* **Aim of the task**
Beginning with the very first line, please reproduce the entries exactly through the line containing "Expand the Scene".

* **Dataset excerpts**
= Beginning of Section =
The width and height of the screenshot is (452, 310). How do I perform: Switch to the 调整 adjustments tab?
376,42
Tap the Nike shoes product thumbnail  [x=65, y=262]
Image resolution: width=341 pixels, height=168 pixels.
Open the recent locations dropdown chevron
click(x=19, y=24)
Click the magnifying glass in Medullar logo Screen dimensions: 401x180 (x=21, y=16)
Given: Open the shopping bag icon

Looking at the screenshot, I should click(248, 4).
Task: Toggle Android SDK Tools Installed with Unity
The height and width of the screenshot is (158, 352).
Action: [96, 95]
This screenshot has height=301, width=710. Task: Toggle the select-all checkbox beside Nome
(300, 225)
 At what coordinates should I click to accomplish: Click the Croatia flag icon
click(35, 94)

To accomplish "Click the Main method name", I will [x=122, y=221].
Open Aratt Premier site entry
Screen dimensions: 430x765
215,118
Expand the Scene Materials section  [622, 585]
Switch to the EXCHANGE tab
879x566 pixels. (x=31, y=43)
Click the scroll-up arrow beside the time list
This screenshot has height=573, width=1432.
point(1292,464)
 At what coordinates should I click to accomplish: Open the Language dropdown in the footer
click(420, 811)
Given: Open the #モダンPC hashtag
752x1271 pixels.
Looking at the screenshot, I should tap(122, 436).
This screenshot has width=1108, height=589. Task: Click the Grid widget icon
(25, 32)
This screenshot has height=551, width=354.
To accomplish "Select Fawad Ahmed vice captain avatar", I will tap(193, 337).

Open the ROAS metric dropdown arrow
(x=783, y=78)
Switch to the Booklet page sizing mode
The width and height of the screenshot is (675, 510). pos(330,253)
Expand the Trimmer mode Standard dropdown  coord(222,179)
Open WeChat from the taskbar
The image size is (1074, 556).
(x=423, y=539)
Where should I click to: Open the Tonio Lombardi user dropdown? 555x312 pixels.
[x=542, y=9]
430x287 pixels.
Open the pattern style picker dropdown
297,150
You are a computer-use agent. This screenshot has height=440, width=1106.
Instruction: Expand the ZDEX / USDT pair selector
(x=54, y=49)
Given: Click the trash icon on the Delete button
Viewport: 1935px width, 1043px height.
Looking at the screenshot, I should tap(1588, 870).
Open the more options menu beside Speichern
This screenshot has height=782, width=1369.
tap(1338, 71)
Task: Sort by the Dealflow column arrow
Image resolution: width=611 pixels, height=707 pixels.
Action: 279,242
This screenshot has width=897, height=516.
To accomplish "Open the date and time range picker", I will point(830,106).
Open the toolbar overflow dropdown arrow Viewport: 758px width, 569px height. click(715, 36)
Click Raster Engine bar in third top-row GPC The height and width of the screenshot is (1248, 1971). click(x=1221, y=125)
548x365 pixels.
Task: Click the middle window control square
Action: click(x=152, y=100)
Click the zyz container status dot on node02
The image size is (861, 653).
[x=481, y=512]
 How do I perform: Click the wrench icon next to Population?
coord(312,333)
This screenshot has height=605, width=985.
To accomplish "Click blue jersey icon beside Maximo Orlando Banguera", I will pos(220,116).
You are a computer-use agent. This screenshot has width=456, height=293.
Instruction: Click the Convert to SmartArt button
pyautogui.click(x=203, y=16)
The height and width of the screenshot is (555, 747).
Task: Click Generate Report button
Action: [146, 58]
= End of Section =
* **Output of the task**
The width and height of the screenshot is (452, 310). How do I perform: Switch to the 调整 adjustments tab?
376,42
Tap the Nike shoes product thumbnail  [x=65, y=262]
Image resolution: width=341 pixels, height=168 pixels.
Open the recent locations dropdown chevron
click(x=19, y=24)
Click the magnifying glass in Medullar logo Screen dimensions: 401x180 (x=21, y=16)
Given: Open the shopping bag icon

Looking at the screenshot, I should click(248, 4).
Task: Toggle Android SDK Tools Installed with Unity
The height and width of the screenshot is (158, 352).
Action: [96, 95]
This screenshot has height=301, width=710. Task: Toggle the select-all checkbox beside Nome
(300, 225)
 At what coordinates should I click to accomplish: Click the Croatia flag icon
click(35, 94)

To accomplish "Click the Main method name", I will [x=122, y=221].
Open Aratt Premier site entry
Screen dimensions: 430x765
215,118
Expand the Scene Materials section  [622, 585]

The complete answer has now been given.